がくん、と小野寺の体が強張って、頭を擦り付けられる。薄っすら開いた目に、輪郭をなぞる。
「……ひ」
「起きた」
「……おっこちた……」
「落っこちてねえよ。ずっとお前ここにいたよ」
「んゔ……」
「起きてないし」
眉間に皺寄ってて、ちょっと笑った。疲れてるとなるんだっけ、不安定な体勢で寝てるとなるんだっけ、さっきのがくんってやつ。寝ぼけながら唸った小野寺は俺の腹で髪をくしゃくしゃに乱して、またすとんと眠りに落ちていく。相当疲れてたんだ、こいつ起きてから死にたくなるんじゃないかな、俺がこんなに優しくしてやることもうきっと当分無い。膝、というか太股を人が貸してやってることなんて露知らず夢の中を彷徨ってる小野寺が、無意識にごそごそ動いて人の腹周りに手を回す。

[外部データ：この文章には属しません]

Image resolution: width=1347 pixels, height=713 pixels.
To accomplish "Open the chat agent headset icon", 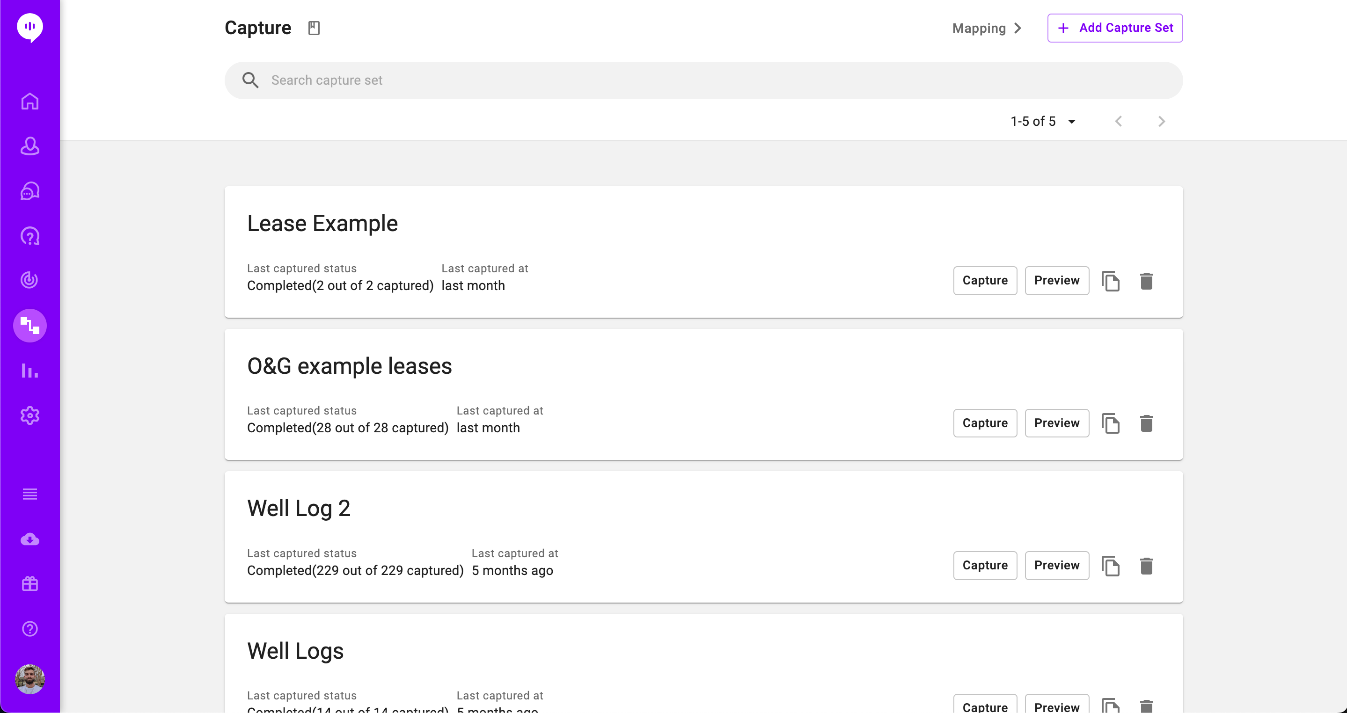I will (x=30, y=191).
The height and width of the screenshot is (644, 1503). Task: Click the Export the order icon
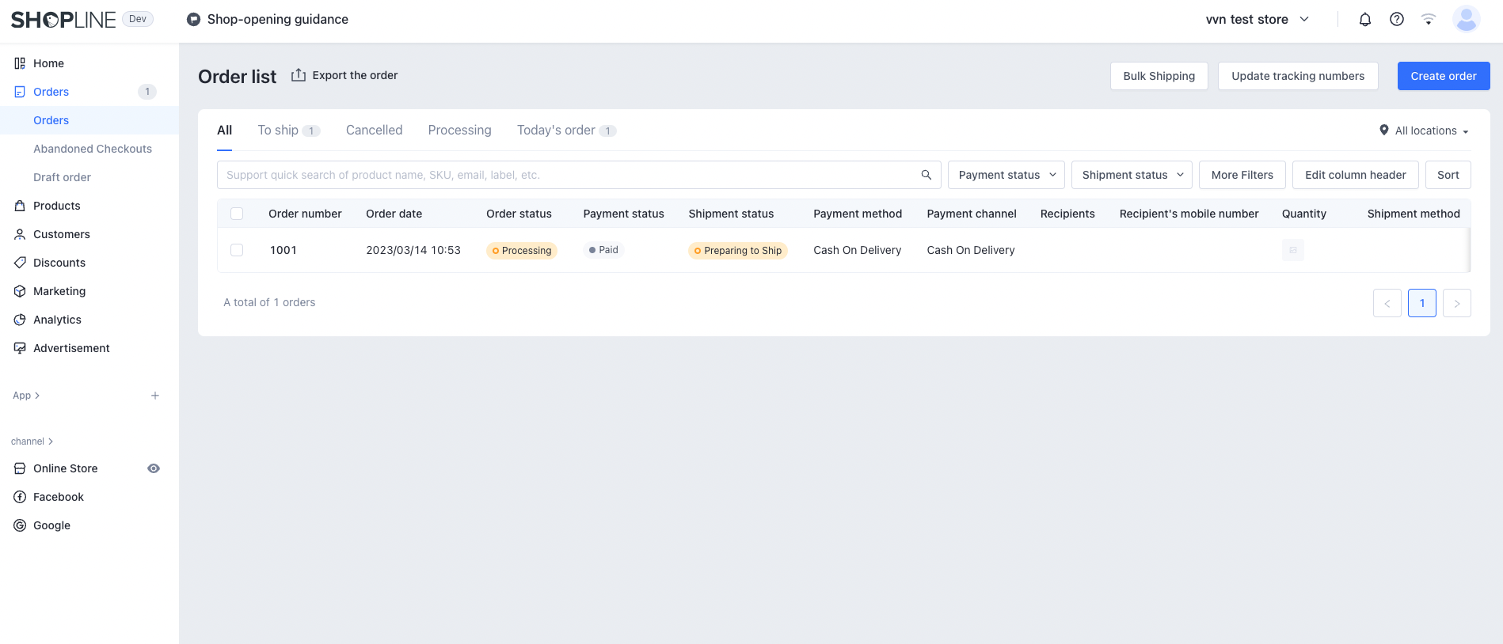pyautogui.click(x=299, y=75)
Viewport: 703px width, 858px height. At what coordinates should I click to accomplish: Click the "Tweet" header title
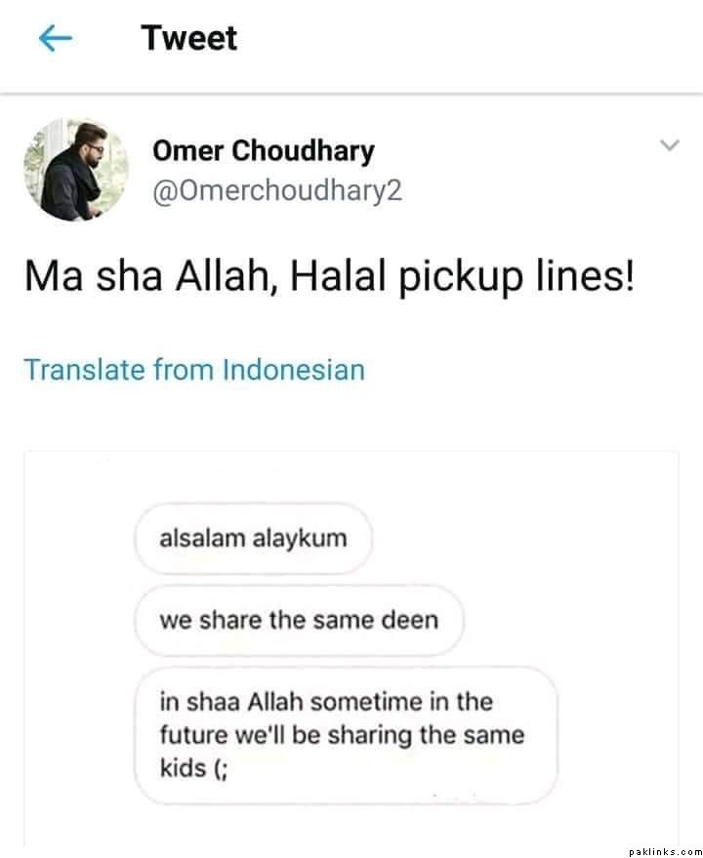tap(188, 39)
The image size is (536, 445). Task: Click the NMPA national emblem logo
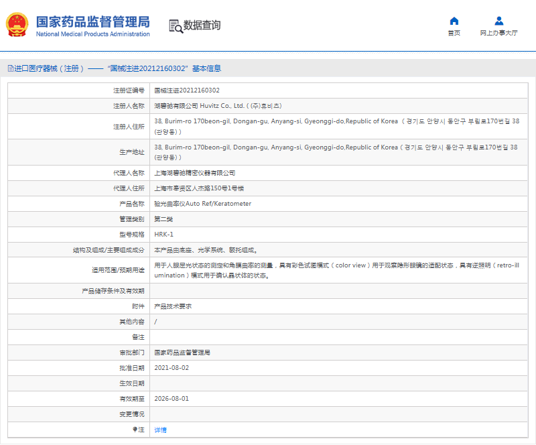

がっちりホールドしやがって、ほんとに寝てんのか、疑わしくなってきた。まあ黙り込んだ時からそんなに時間が経ってるわけでもない、俺が小野寺を引きずって抱っこして撫でてやり出してからは精々三十分ちょっとってとこだろう。あんだけぐったりしてた癖に早々に目覚めて元気いっぱいになったら化け物だ。
最初は、こんなことして寝れるわけねえだろ馬鹿め、って眠たいのに寝れない小野寺をからかって遊んでやろうと思ったのに、安らかにすよすよ寝付かれてしまったので計画変更。平和そうな寝顔をまじまじと見るのは久し振りで、シャワー上がりたての時よりいくらか乾いたもののまだ少し湿ってる髪の毛に指を通した。頭って案外あっついんだ、寝てるからかな。
「……かーわいーい」
ぼそりと呟いたのは、強ち嘘でもなくて。ペット飼ってたことなんてないし動物とか嫌いだけど、うちの子かわいいんだから、とか言っちゃう奴の気持ちが分かったような気分になった。今日はこいつが起きるまで、こうしててあげようかな。
いっつもありがと、とか。おつかれさま、とか。口には出さないけどちゃんと思ってるんだよ、俺だって。